Item Points # of assignments Total Points % of grade
Class assignments 25 each 22 550 ~55%
Class exams 150 each 3 450 ~45%
Total 1000 points 100%

Grading scale

Points Letter Grade Assigned
970-1000 A+
930-969 A
900-929 A-
870-899 B+
830-869 B
800-829 B-
770-799 C+
730-769 C
700-729 C-
670-699 D+
630-669 D
600-629 D-
< 600 F

Absentee policy

If you are in the field during the first portion of class, I will work with you. Otherwise, if you don't turn in the assignments on time, you will lose all of the points for that assignment. Class is technically optional. But, it will greatly benefit you to show up in class for the discussion and exercises that will give you a head-start on your assignments. It will also help you prepare for the exams, which will be paper-based and for which you will not use a computer.

Course overview

The course will be a mix of lecture, in-class "active" learning, individual assignments, and exams. That keeps it fun for all of us. You will be expected to contribute to discussions in class. If you do not, I will ensure your grade reflects that lack of participation. Also, see Commitment to Community and Academic Integrity regarding my expectations with respect to being civil to your classmates and doing your own work.

Lecture

Some portions of our class will be lecture-based. These lectures will, for the most part, derive from the Textbook chapter or the URL provided in the Schedule . I, of course, will elaborate on some items and focus less on others - as I feel they are appropriate. It would be wise for you to read the assigned reading prior to coming to class. You may want to read the same chapter, again, after lecture. Repetition is one key to learning a new language efficiently.

Laboratory

There is a laboratory section of this class that is meant to provide time for me to assist you with problems that you may be encountering as you learn to program or for us to review materials we've covered during the course. The laboratory section is mandatory, although it may not always use the fully allotted period of time. During lab, be prepared to review code from your previous assignments, ask implementation questions, and discuss problems you are having. The laboratory is meant to directly help you with each part of your assignment - that's not the goal. The goal is to get you over minor obstacles that are keeping you from completing your assignments.
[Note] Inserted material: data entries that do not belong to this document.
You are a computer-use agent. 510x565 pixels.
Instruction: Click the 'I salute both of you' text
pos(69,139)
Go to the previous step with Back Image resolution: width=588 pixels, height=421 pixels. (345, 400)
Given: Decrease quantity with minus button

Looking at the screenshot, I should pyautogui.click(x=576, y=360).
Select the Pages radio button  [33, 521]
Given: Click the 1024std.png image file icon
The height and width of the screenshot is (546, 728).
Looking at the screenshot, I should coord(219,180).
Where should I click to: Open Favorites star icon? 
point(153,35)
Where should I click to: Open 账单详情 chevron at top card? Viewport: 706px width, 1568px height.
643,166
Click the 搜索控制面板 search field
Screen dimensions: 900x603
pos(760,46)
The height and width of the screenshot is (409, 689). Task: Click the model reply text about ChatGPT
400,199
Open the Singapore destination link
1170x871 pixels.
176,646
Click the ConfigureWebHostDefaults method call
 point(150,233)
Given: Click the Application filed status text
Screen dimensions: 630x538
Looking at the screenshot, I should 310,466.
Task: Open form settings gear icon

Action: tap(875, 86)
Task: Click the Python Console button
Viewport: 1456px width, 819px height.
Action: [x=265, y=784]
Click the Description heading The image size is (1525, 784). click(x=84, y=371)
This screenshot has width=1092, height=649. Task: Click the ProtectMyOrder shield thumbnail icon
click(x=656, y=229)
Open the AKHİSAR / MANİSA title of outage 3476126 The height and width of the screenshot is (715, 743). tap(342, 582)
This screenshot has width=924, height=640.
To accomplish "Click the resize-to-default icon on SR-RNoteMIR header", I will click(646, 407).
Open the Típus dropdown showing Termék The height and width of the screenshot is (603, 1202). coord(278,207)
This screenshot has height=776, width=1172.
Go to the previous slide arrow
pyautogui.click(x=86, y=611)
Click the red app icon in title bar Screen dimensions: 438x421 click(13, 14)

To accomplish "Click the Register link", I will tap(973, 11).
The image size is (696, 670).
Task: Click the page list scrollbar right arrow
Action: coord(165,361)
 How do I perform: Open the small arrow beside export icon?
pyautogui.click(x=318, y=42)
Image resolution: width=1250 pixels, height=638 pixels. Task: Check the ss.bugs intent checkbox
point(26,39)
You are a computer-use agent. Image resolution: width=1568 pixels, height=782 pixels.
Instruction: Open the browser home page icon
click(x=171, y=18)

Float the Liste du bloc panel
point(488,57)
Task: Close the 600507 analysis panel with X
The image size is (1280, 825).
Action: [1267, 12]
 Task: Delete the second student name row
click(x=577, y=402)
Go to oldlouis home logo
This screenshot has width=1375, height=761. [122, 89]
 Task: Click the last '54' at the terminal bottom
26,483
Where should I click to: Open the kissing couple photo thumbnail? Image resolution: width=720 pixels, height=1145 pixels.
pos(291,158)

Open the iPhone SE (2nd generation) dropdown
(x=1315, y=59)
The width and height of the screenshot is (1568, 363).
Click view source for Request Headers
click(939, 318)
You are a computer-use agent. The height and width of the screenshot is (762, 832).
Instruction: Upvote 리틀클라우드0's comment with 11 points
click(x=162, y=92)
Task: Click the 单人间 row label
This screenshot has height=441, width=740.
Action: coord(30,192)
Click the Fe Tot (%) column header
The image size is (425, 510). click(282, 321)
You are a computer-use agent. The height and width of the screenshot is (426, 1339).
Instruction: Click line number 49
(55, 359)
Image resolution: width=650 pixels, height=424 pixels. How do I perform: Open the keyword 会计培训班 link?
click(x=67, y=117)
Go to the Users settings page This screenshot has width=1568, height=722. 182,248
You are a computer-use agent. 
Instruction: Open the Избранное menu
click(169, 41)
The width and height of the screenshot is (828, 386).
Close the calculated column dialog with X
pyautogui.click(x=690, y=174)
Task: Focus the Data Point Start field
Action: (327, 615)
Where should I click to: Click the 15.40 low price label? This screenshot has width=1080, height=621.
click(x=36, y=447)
I added the laboratory section to this class on the advice of previous students who have enrolled.

Class assignments

We will have assignments associated with almost every class period, and assignments are to be submitted before the class period at which they are due. To receive credit for those assignments, you will need to turn them in on time. Late assignments will receive a score of zero.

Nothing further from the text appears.